Bei den Veränderungsraten der Lohnstückkosten ist im Vergleich mit den Wachstumsraten des BIP eine gewisse Phasenverschiebung zu beobachten. Insbesondere ist bemerkenswert, dass zu Beginn rezessiver Phasen die Lohnstückkosten weiter anstiegen, während das BIP-Wachstum bereits abnahm. Der Grund hierfür ist, dass vor Rezessionen – infolge einer positiven Wirtschaftsentwicklung – die Löhne und Gehälter je Arbeitnehmer zunahmen. Die gestiegenen Lohnkosten konnten jedoch nicht durch eine höhere Arbeitsproduktivität kompensiert werden. Vielmehr verschlechtert sich die Arbeitsproduktivität zunächst, weil die Beschäftigung aufgrund der gesetzlichen Vorschriften (zum Beispiel Kündigungsschutz) nur mit zeitlichen Verzögerungen auf die Produktionsausfälle reagiert.

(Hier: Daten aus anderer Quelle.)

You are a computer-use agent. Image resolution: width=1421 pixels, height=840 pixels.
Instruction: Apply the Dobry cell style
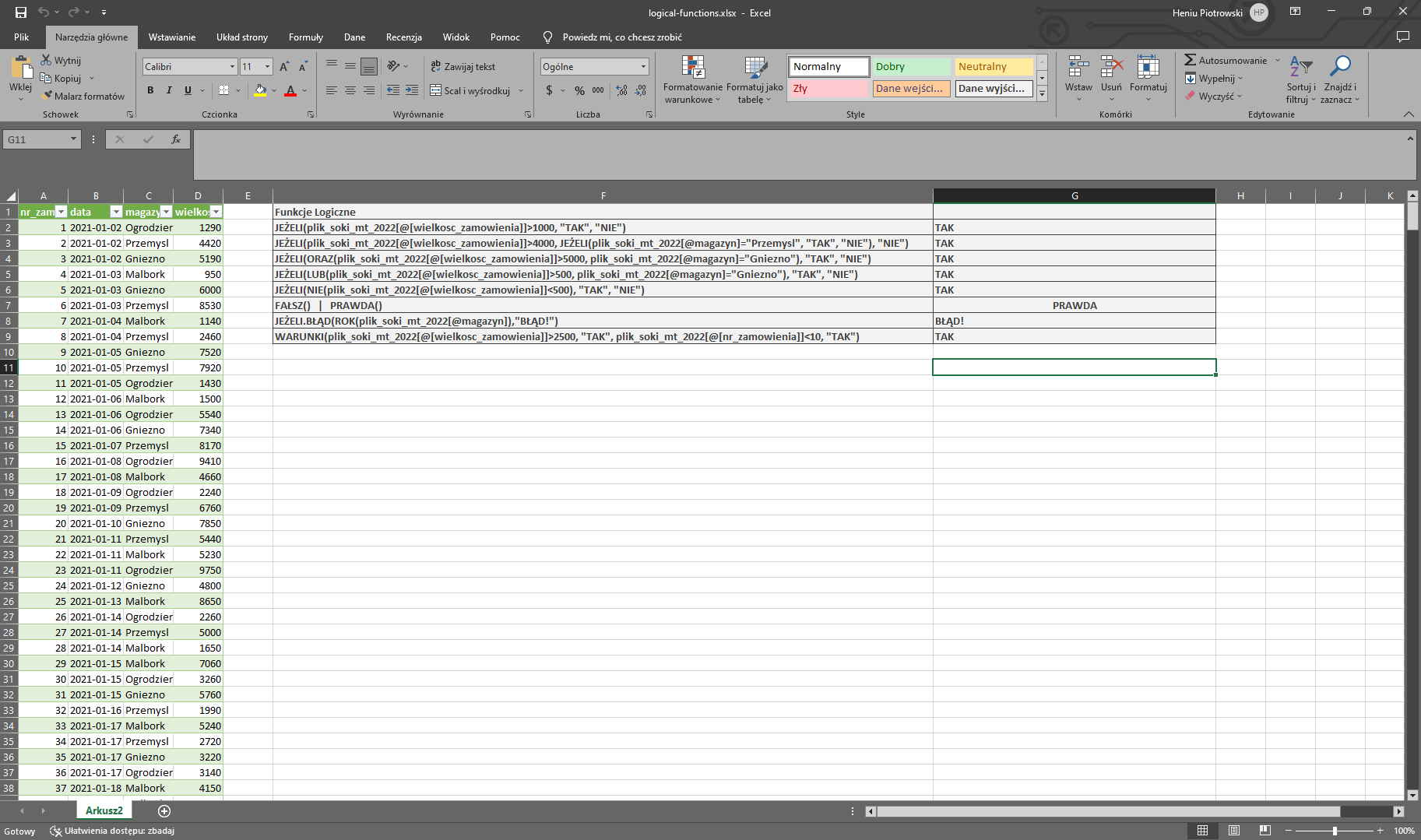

Kräftiger Produktivitätsschub im Bereich Verkehr und Nachrichtenübermittlung

Hinsichtlich der Produktivitäts- und Lohnstückkostenentwicklung auf Wirtschaftsbereichsebene ergibt sich ein sehr differenziertes Bild (Tabelle 1). Den höchsten Produktivitätszuwachs hatte Baden-Württemberg im Bereich Verkehr und Nachrichtenübermittlung zu verzeichnen. Infolge des Informations- und Technologie-Booms stieg hier die Arbeitsproduktivität gegenüber 1991 um 85 % auf gut 75 000 Euro je Erwerbstätigen im Jahr 2002 an. Die Lohnstückkosten sanken durch diese Entwicklung um ein Drittel. Der Wertschöpfungsanteil dieses Wirtschaftsbereichs an der Südwestwirtschaft machte jedoch im Jahr 2002 nur gut 6 % aus. Etwa 30 % der Wertschöpfung in Baden-Württemberg entfällt auf das Verarbeitende Gewerbe, wo 2002 ein Erwerbstätiger gut 52 500 Euro erwirtschaftete. Im Vergleich zum Jahr 1991 stieg hier die Arbeitsproduktivität um knapp 13 %, jedoch nahmen auch die Lohnstückkosten in diesem Zeitraum um fast ein Viertel zu.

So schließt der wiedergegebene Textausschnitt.